»Urusvati braucht ein Kleid. Urusvati braucht einen Hut. Die Schüler des Meisters sollen ihre Not nicht Fremden offenbaren, sie nicht in die Probleme des Lebens einweihen, das ihnen [den Roerichs] aufgegeben ist. Selbst in schwierigen Zeiten werdet ihr siegen, und das ist keine Lüge, sondern die Wahrheit. Eure Arbeit wird mit irdischem und himmlischem Geld bezahlt werden. Man soll den Kopf hochhalten – die Welle der Freude kann jetzt näher kommen. Ihr müsst jetzt nicht mehr sehr lange Wachsamkeit und Geduld beweisen.«19
Es wäre verwunderlich, wenn Nikolai Roerich keine Zweifel an Allal Ming gekommen wären. Selbst für einen Mann, für den es, wie der Politiker Gessen notiert hatte, »zwischen abstrakten Überlegungen und der Wirklichkeit, zwischen Legende und Realität« keine Grenzen gab, musste sich irgendwann eine Kluft auftun. Und sie tat sich auf. Indirekt kann man dies aus den Aufzeichnungen schließen. Nikolai Roerich, der sein in Petersburg zur Genüge erwiesenes Talent, sich mächtige Gönner zu verschaffen, keineswegs vergessen hatte, versuchte eben dies auch in New York. Nur hatte er es in New York nicht mit Kunstliebhabern aus dem Hochadel und der Zarenfamilie zu tun, sondern mit den Nachkommen der »robber barons« des 19. Jahrhunderts, den Vanderbilts, Morgans, Goodriches und, ganz oben, den Erben des legendären Rockefeller. In diese erlesenen Kreise zu gelangen war nicht einfach.

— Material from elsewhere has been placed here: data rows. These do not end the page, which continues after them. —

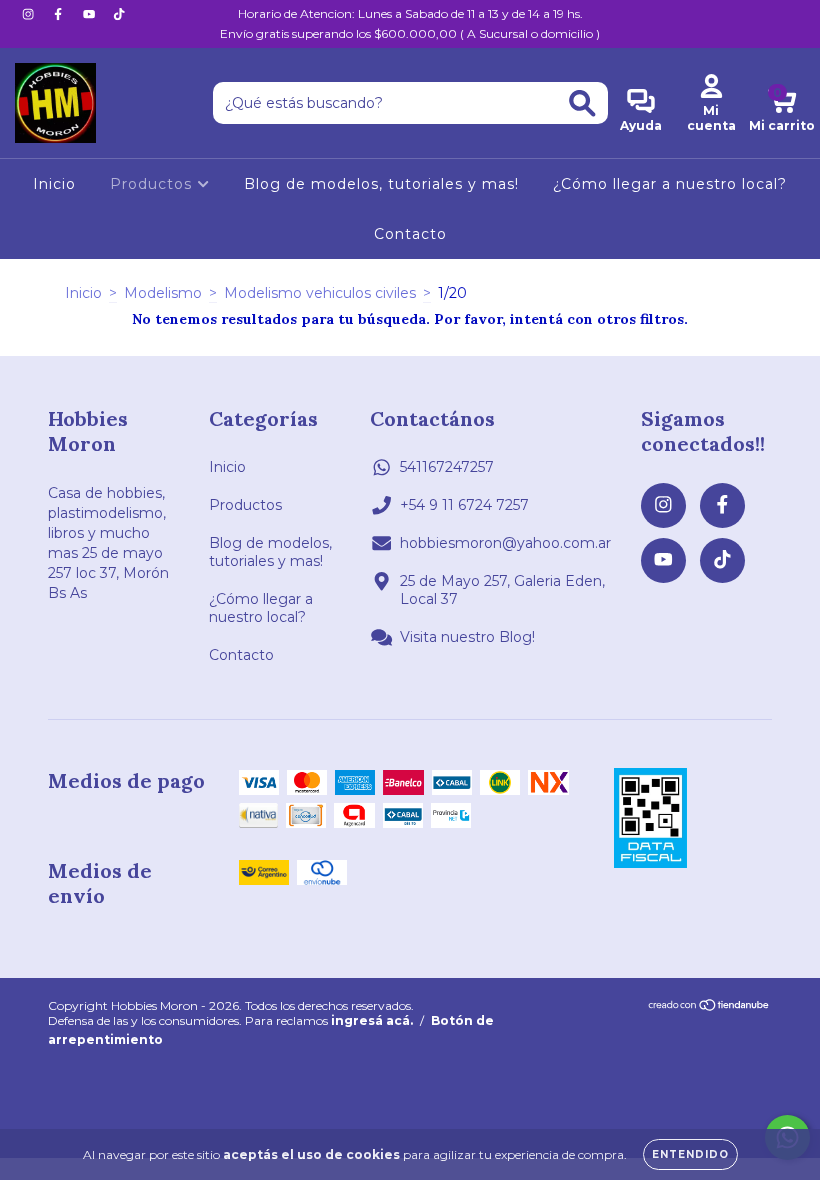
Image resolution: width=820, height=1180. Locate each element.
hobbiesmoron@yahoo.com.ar (505, 543)
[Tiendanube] (709, 1007)
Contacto (410, 234)
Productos (153, 184)
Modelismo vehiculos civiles (320, 293)
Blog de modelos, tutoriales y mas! (381, 184)
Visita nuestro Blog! (467, 637)
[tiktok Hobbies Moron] (119, 14)
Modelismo (163, 293)
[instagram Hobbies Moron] (30, 14)
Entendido (690, 1154)
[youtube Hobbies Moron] (91, 14)
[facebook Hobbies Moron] (60, 14)
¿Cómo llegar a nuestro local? (670, 184)
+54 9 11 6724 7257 (464, 505)
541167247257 (447, 467)
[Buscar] (582, 103)
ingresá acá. (372, 1020)
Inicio (54, 184)
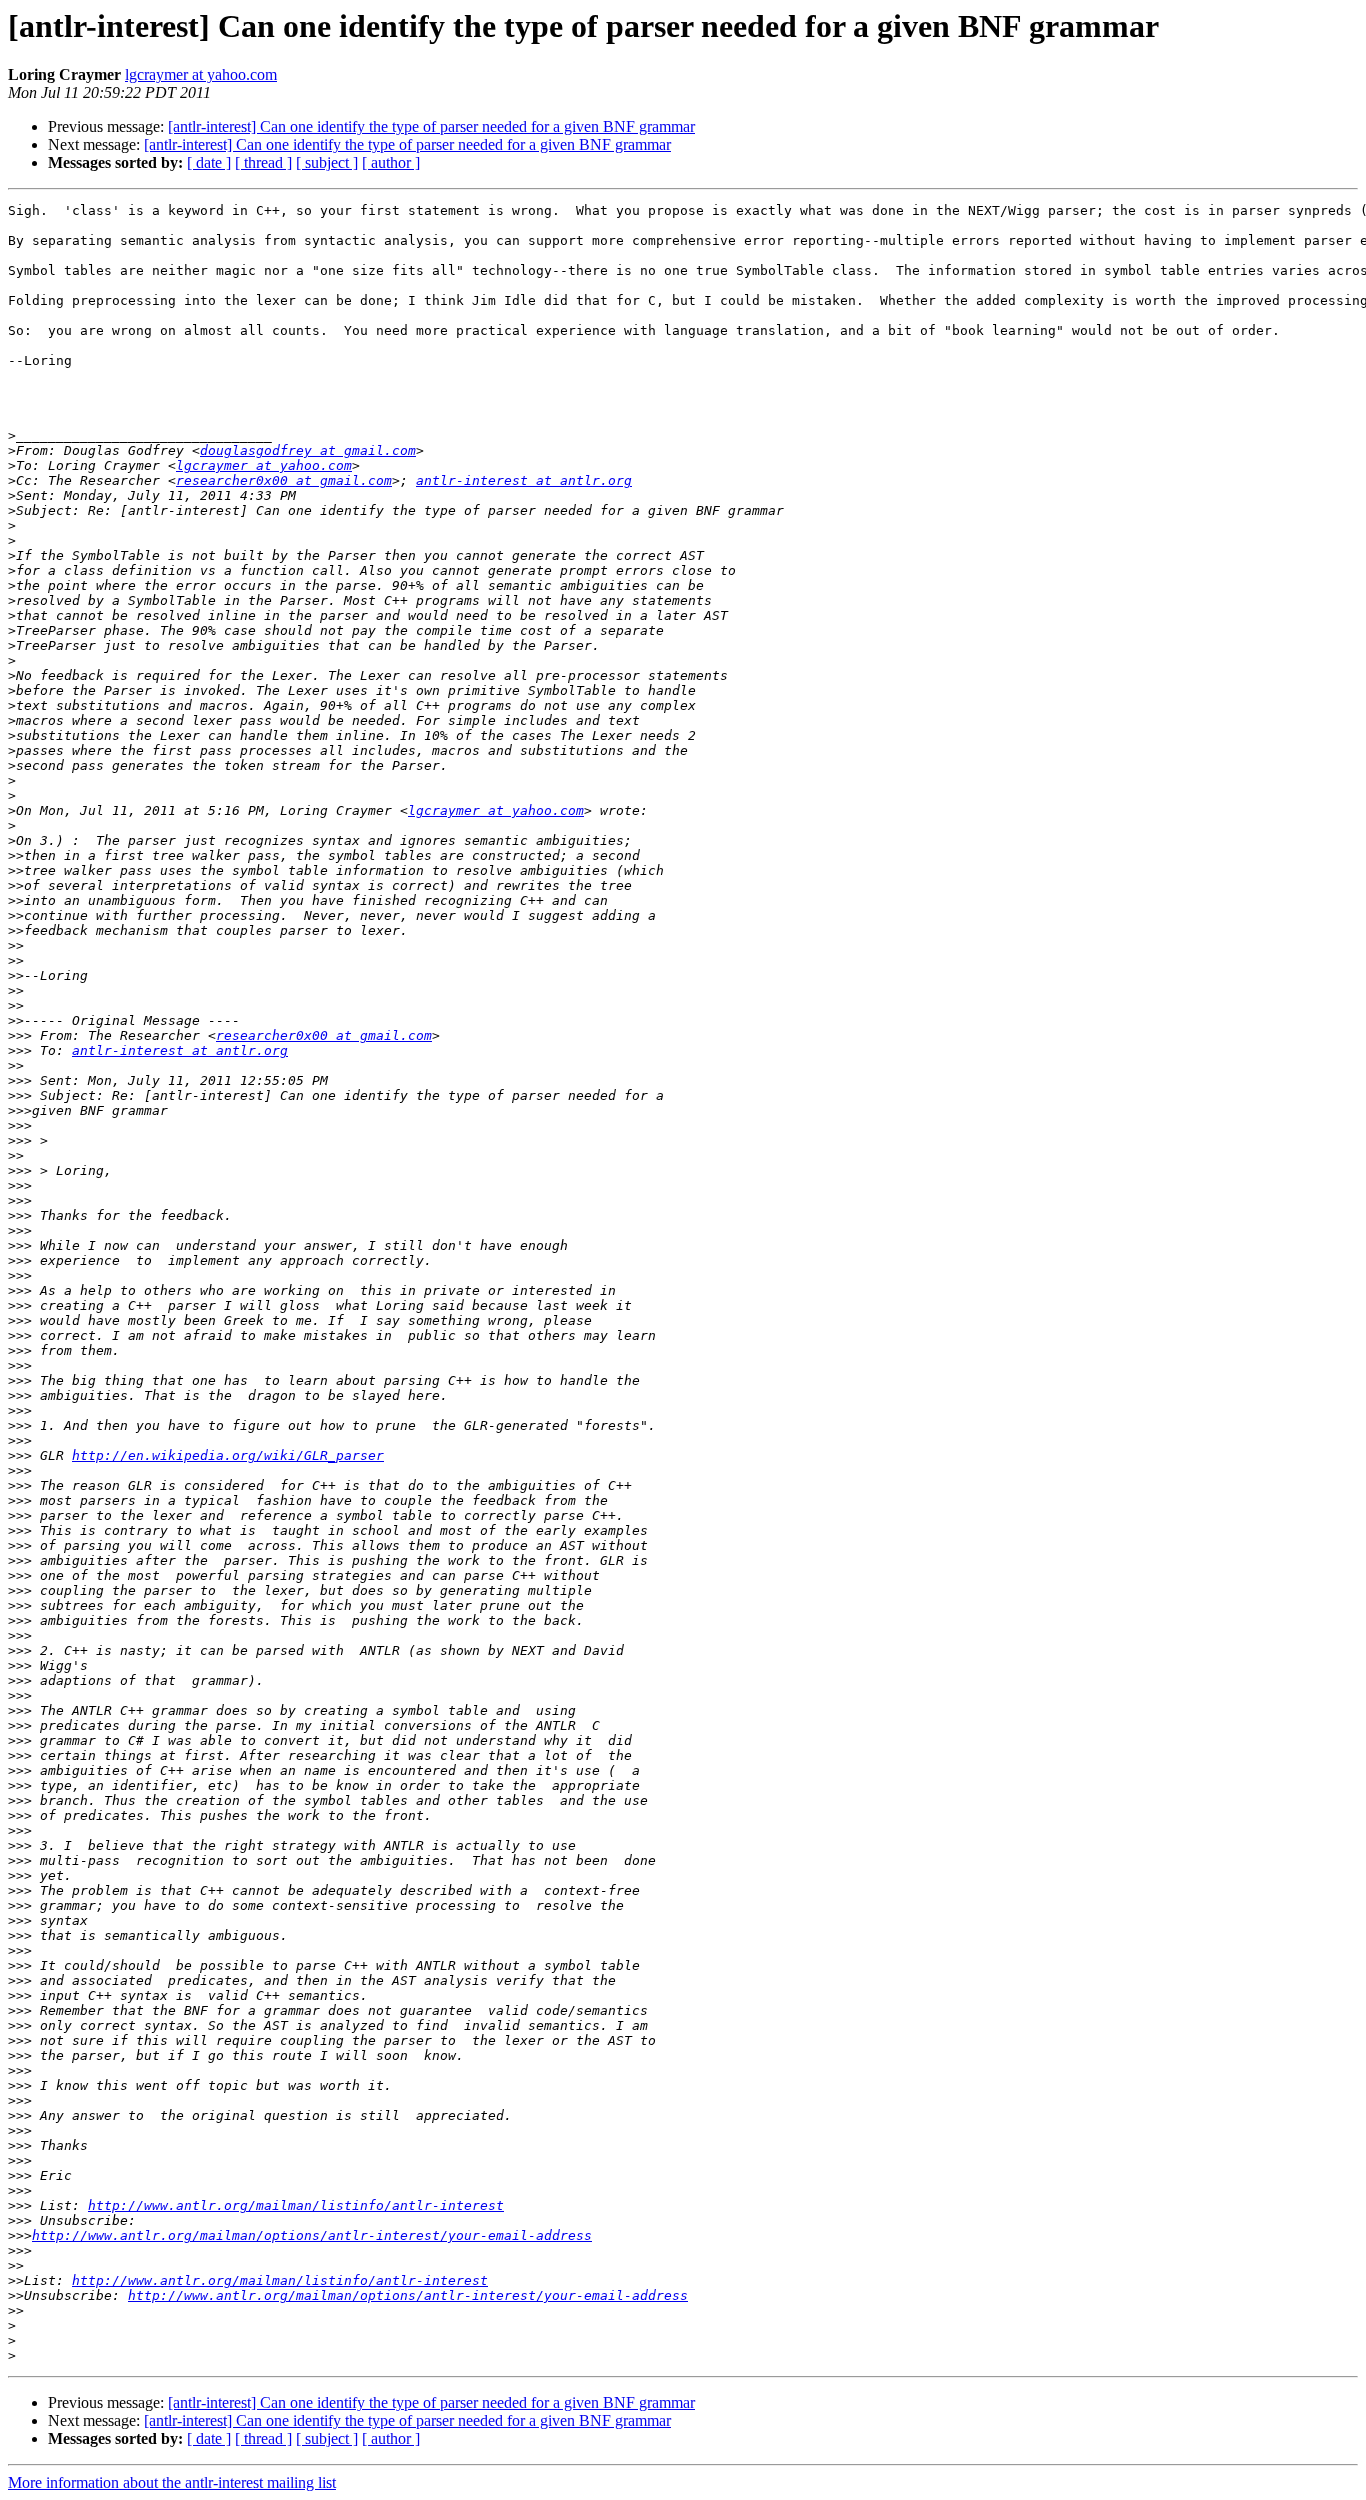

Allal Ming versprach Unterstützung. Zum ersten Mal am 19. Mai 1921: »Ich werde Euch von dem trockenen [sic] Rockefeller Hilfe zukommen lassen. Hier winkt das Glück, habt die Kraft, es zu ergreifen.« Und am nächsten Tag wurde Morya noch konkreter: »Ich beeile mich mit Rockefeller. Ich halte es für nötig, eine Schule mit dem Namen Rockefeller zu gründen. Man soll um eine Summe von nicht mehr als $5000 bitten.«
Durch welchen Rockefeller den Roerichs mäzenatische »Hilfe zukommen« sollte, ist leider nicht bekannt, aber dass sich die Roerichs an einen der Rockefellers wandten, davon ist sicher auszugehen. Denn am 9. Juni teilte Morya abends mit:
»Ich freue mich über den Erfolg bei Rockefeller. Ich gebe Euch einen reinen Ort für die Schule.«
Doch leider kann der »Erfolg bei Rockefeller« nicht so durchschlagend gewesen zu sein, da sich die materielle Lage der Roerichs um keinen Deut besserte. Bis zum Frühjahr scheint die Hoffnung Rockefeller ad acta gelegt worden zu sein, denn der Name taucht in den Niederschriften der Botschaften Moryas nur noch einmal und reichlich kursorisch auf.20
Aber am 12. Februar 1922, und zwar um acht Uhr abends, kam eine neue Botschaft:
»Urusvati soll Lichtmann den Rat offenbaren, Fleischmann auf Rockefeller zu lenken. Die Absicht wird sich rechtfertigen.«
Wer dieser Fleischmann war, ist nicht überliefert, aber auch dies scheint vergeblich gewesen zu sein. Es folgten drei weitere, ähnlich fruchtlose Mitteilungen, um dann am 10. April mit dieser Botschaft an Helena selbst zu enden: »Urusvati, bring Roerich bei, dass er zu Rockefeller streben soll.«
Die letzte Eintragung deutet darauf hin, dass Nikolai Roerich die Geduld verloren hatte und er, zumindest in Sachen Rockefeller, nicht mehr an die Versprechungen Moryas glaubte. Auch Morya gab nun auf, und der Name Rockefeller wird lange Jahre nicht mehr genannt werden.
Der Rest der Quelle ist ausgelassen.